By Family Search's reckoning, patrons have submitted approximately 33,000 ideas over the years. I have introduced quite a few and have no "idea" what the status of any of them is. Is the "Ideas" section just a place for people to vent, thinking that something will come of their idea - but in reality, it won't? I hope not, but it sure seems that way. We hear that someone looks at them, but I don't see changes on the Indexing side. And I don't see feedback on them as to why or why not. Under the current setup, many ideas come up in conversations on the Indexing Q&A (and did on the old Indexing Chat Group), are never submitted formally, or are presented several times in different ways, diluting their impact. And, they soon get buried by more recent idea submissions.
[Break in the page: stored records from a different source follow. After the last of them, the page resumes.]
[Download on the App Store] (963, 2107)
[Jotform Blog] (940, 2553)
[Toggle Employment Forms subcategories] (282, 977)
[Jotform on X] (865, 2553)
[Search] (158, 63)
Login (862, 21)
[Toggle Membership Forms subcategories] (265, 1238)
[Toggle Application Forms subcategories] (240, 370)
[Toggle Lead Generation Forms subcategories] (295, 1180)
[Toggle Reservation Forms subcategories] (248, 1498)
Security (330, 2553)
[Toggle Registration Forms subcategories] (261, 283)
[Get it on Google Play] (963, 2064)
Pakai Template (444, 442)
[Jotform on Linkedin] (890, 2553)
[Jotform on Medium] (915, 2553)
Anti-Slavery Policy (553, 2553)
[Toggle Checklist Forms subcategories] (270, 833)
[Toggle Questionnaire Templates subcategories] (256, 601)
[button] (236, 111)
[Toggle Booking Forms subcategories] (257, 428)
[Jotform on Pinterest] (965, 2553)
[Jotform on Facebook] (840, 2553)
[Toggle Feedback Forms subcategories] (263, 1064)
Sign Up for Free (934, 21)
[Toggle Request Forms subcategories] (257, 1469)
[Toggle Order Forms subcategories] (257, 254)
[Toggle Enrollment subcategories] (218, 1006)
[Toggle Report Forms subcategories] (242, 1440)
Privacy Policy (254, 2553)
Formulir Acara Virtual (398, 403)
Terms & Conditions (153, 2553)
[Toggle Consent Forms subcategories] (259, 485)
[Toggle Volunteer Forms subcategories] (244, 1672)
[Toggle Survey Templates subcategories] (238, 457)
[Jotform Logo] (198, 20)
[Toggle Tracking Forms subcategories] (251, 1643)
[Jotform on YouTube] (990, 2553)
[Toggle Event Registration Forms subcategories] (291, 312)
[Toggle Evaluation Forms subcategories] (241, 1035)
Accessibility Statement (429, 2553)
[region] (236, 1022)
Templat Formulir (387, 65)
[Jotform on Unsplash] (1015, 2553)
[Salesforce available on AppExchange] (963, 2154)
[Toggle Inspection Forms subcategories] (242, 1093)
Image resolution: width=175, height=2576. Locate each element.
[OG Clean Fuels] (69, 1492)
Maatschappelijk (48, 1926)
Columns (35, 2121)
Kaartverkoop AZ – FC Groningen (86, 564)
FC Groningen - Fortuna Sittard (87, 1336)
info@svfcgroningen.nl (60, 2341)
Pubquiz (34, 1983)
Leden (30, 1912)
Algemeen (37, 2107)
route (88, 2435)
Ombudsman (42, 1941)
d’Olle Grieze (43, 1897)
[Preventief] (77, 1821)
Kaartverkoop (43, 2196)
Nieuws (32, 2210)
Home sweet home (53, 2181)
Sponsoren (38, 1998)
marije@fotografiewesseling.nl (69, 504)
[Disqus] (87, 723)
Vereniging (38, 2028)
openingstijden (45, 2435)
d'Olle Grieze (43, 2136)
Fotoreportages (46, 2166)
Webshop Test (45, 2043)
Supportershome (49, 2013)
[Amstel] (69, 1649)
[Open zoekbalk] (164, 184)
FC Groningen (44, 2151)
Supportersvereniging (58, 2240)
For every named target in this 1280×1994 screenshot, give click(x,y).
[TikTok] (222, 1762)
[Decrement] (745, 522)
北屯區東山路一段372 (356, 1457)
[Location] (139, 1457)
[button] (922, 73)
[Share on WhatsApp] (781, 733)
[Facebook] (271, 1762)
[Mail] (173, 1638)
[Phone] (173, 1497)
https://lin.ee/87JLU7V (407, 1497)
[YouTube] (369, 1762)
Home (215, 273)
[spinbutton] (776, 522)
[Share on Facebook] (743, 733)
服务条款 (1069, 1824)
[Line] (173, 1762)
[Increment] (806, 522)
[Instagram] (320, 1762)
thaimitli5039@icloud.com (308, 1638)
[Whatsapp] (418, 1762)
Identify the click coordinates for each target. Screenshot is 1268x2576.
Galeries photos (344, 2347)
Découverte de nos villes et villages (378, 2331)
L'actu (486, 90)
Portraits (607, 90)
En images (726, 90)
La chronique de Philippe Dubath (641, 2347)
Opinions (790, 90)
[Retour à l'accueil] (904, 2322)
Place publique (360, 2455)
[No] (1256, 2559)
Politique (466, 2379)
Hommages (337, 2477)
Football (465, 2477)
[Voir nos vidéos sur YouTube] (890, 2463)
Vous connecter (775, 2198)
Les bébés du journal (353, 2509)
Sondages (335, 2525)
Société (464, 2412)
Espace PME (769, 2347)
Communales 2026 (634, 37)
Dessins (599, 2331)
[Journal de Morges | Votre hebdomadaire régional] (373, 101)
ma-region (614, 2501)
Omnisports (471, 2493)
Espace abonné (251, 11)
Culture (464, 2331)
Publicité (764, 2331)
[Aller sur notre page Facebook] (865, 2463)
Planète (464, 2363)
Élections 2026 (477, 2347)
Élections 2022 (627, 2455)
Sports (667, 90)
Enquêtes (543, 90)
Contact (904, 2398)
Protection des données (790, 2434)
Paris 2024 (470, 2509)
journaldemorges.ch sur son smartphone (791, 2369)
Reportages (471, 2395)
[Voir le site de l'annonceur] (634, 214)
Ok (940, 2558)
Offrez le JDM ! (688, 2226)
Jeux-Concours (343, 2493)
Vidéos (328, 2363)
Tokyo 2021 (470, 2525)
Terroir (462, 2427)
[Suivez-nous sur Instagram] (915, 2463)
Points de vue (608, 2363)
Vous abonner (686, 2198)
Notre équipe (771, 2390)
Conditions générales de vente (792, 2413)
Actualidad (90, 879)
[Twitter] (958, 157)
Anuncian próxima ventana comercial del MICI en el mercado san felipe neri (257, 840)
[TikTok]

I suggest that FS focus on ideas from the past few years, aggregate/ summarize, and organize them by category and type (e.g., Indexing). I request that FS present these distilled ideas with an update on their status. That is, whether they will never happen for whatever reason, are under consideration, will happen - with a general timeline, and even "are coming soon."
Please pin these distilled/ collated ideas to the top of the Ideas section or in a different, prominent place for fresh responses from users or simply up- or down-voting. Users' current priorities and needs should become more apparent. This practice could save time and energy from repeating ideas or submitting ones that will never happen.